Traditionally, ger residents burn raw coal in iron stoves for heating and cooking. In the ger districts of Ulaanbaatar, this practice continues, as they are disconnected from the central heating system. Around one million people live in the ger districts in Ulaanbaatar, and coal-burning accounts for 80 per cent of total air pollution in Ulaanbaatar’s winters.
Ulaanbaatar is located at the bottom of a valley, creating a thermal inversion effect. This meteorological phenomenon means that a layer of warm air sits over a layer of denser, colder air near the ground, the opposite to the usual temperature decrease with altitude. The trapped air also keeps pollutants close to the ground, leading to very poor air quality in Ulaanbaatar, particularly in the winter months. For the past 15 years, annual mean concentrations of air pollutants have been between 6 and 14 times higher than World Health Organisation air quality guidelines.

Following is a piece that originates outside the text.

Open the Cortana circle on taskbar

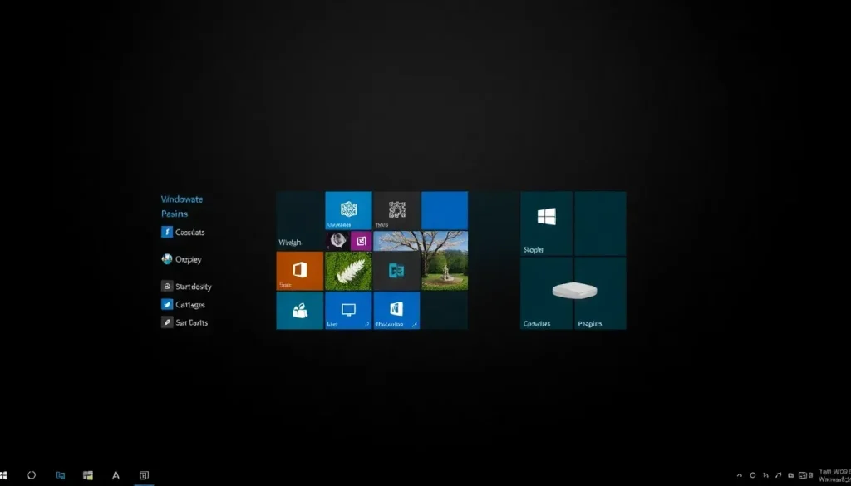click(32, 475)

The high levels of air pollutants in Ulaanbaatar increase mortality from respiratory infection and disease, lung cancer, heart disease and stroke. A 2024 United Nations report estimated that 7,000 people in Mongolia had been killed that winter due to air pollution, both inside and outside the home. Those who suffer most are children, with pollution being the second highest cause of death in under fives. Carbon monoxide poisoning is also common, killing over 800 people in Mongolia between 2018 and 2025.
One solution to Ulaanbaatar’s air pollution crisis is to build more affordable housing and apartment blocks in the city, moving people out of the ger districts. However, gers are a central tenet of Mongolian culture, and have been for thousands of years. Unesco recognises gers and their craftsmanship as part of the world’s cultural heritage. It would be a shame to lose this innovative form of housing, and indeed, many Mongolians are reluctant to do so.
Another solution is to adapt gers to more climate-friendly, and safer, ways of heating.
That’s the approach of a tech startup called Ureca (Universal Renewable Energy Certificate Accreditor), based in Singapore and co-founded by Mongolian physicist Unurbat Erdenemunkh. Their ongoing pilot project is called Coal-2-Solar (C2S), installing solar panels and electric heaters, as well as enhancing insulation within the gers. Eighty families are currently taking part, which is expected to rise to 180 by next winter. C2S is not perfect, relying partially on the national electric grid, which is still based on burning fossil fuels. However, innovations like this one show that traditional cultural practices don’t have to be abandoned to make technological progress.
Climate change has had devastating effects on Mongolia over the past few decades. Droughts are more common, as is a phenomenon called zud — the Mongolian word for the ground freezing so completely that herds starve to death. In 2024, extreme winter conditions killed more than 10 million grazing animals in Mongolia, forcing nomadic families to abandon their traditional herding lifestyles and seek work and schooling in the cities.
Climate change related displacement in Mongolia is likely to continue, and those it displaces will have to find places to live in cities that weren’t built for such rapid urbanisation.
Rather than assuming that traditional homes are automatically “primitive” and should be replaced by “modern” housing, it’s worth exploring ways of adapting them, as people have always done throughout their history.
Adaptations like those being explored by the C2S project may become ever more critical. The danger is that this crucial task is left to small startups, rather than being taken up in earnest by the state.